MATERIALS AND METHODS: Seventy clinical isolates of A. baumannii collected from geographically different areas were analyzed by minimal inhibitory concentration (MIC) and minimum bactericidal concentration (MBC) of EGCG. Checkerboard and time-killing assays were performed to exam the synergism between EGCG and antibiotics. The effects of EGCG on a multidrug efflux pump inhibitor (1-[1-naphthylmethyl] piperazine; NMP) andβ-lactamase production were also examined in A. baumannii.

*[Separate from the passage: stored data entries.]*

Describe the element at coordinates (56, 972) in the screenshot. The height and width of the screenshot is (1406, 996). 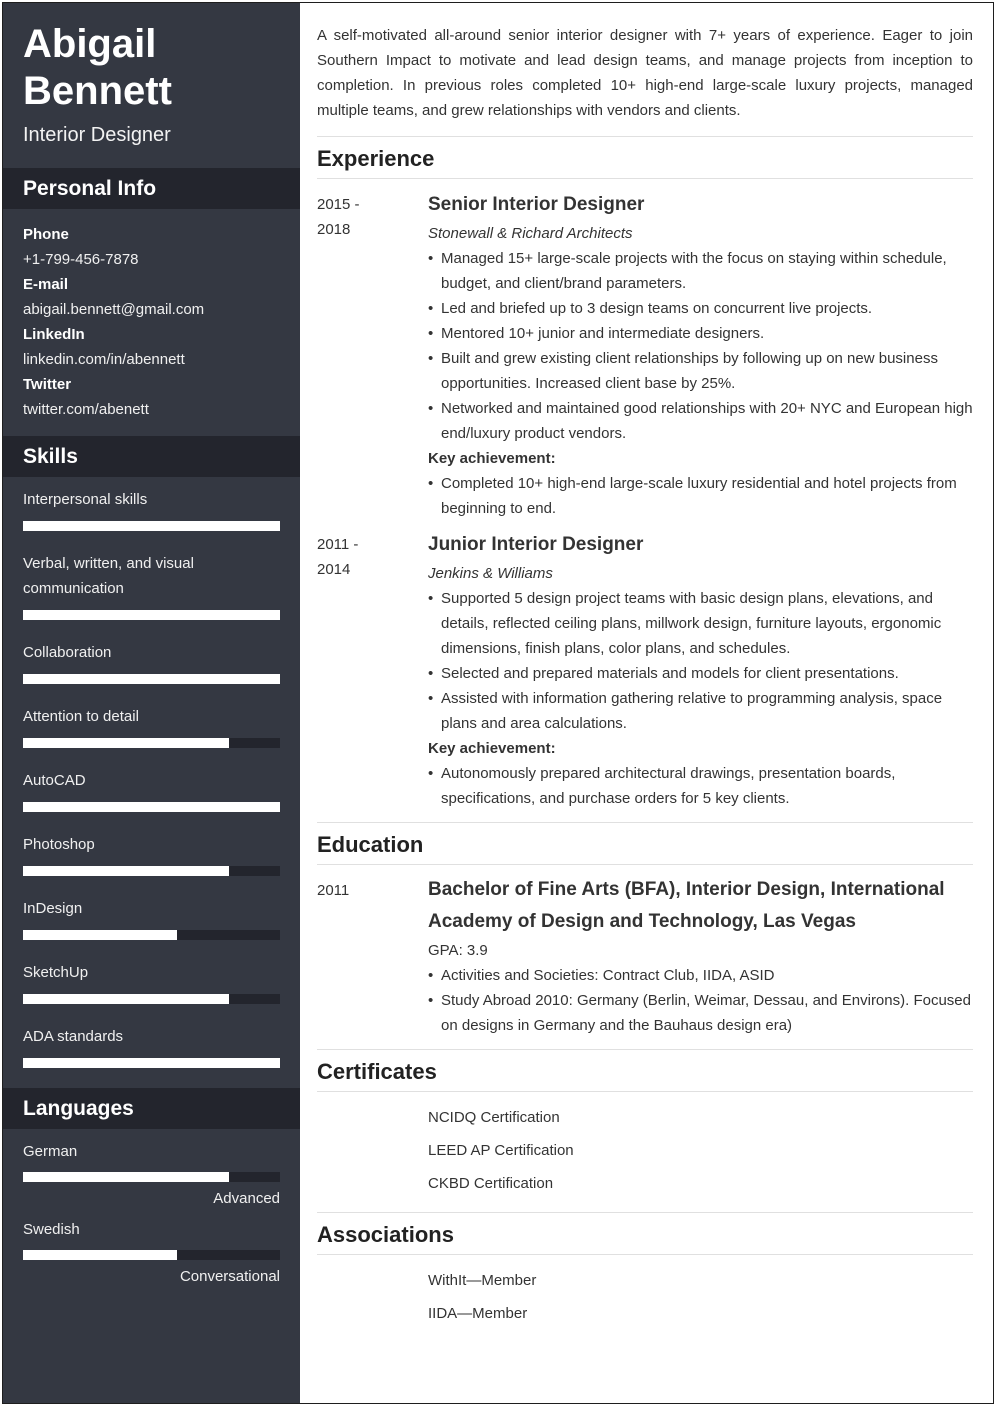
I see `skill-name: SketchUp` at that location.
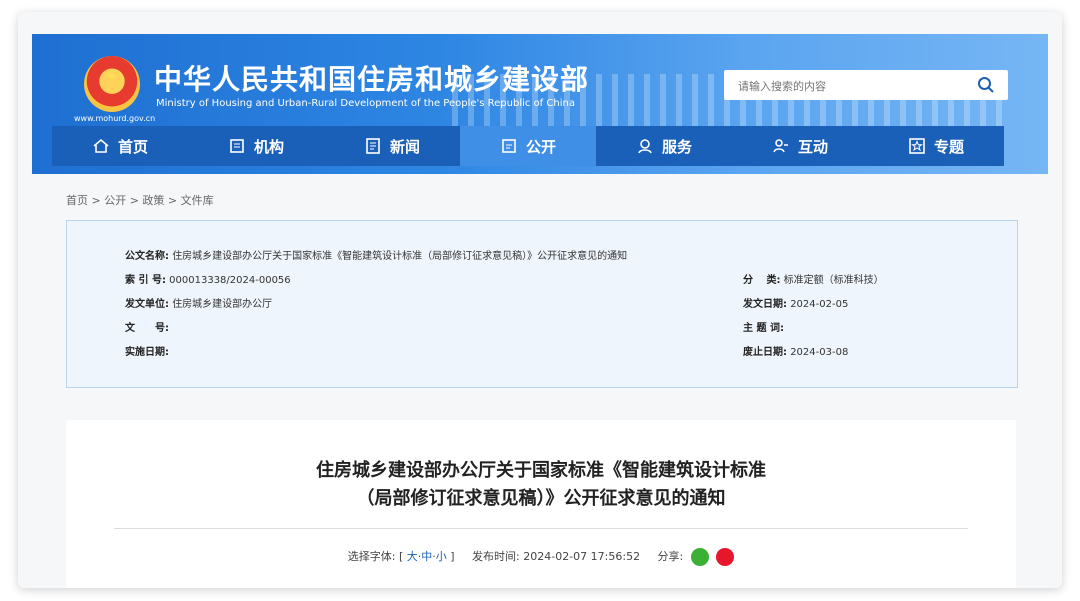 The width and height of the screenshot is (1080, 601). Describe the element at coordinates (780, 146) in the screenshot. I see `interaction-icon` at that location.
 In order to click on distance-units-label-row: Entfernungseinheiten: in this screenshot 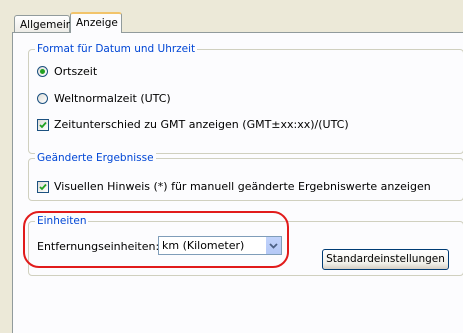, I will do `click(98, 246)`.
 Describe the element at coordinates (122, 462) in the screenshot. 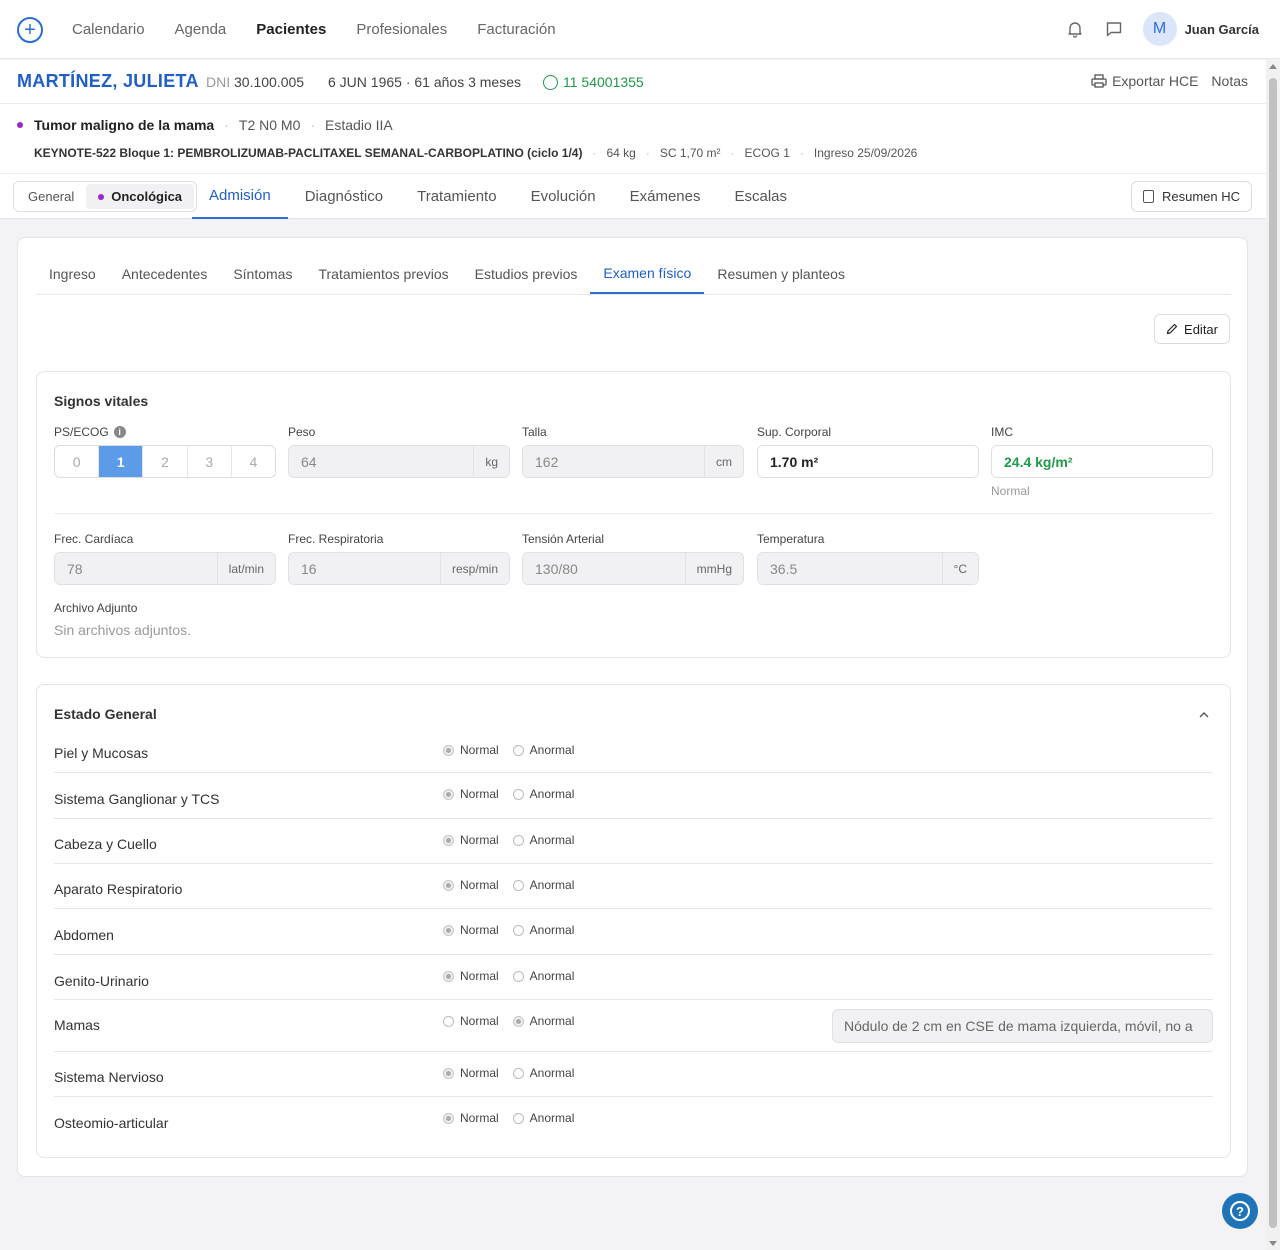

RESULTS: Sixty-three of 70 clinical isolates of A. baumannii carried carbapenemase-encoding genes with carbapenem-associated multidrug resistance. Levels of MIC and MBC of EGCG ranged from 64 to 512µg/ml and from 128 to ≥1024µg/ml, respectively among the clinical isolates. MIC90 and MBC86 levels were 256µg/ml and 512µg/ml of EGCG, respectively. Subinhibitory concentration of EGCG in combination with all antibiotics tested, including carbapenem, sensitized (MICs fall≤1.0µg/ml) all carbapenem-associated multidrug resistant isolates. Checkerboard and time-killing assays showed synergism between EGCG and meropenem (or carbenicillin) counted as fractional inhibitory concentration of< 0.5 and cell numbers' decrease per ml of>2log10 within 12h, respectively. EGCG significantly increased the effect of NMP but was unrelated toβ-lactamase production in A. baumannii, suggesting EGCG may be associated with inhibition of efflux pumps.
CONCLUSION: Overall we suggest that EGCG-antibiotic combinations might provide an alternative approach to treat infections with A. baumannii regardless of antibiotic resistance.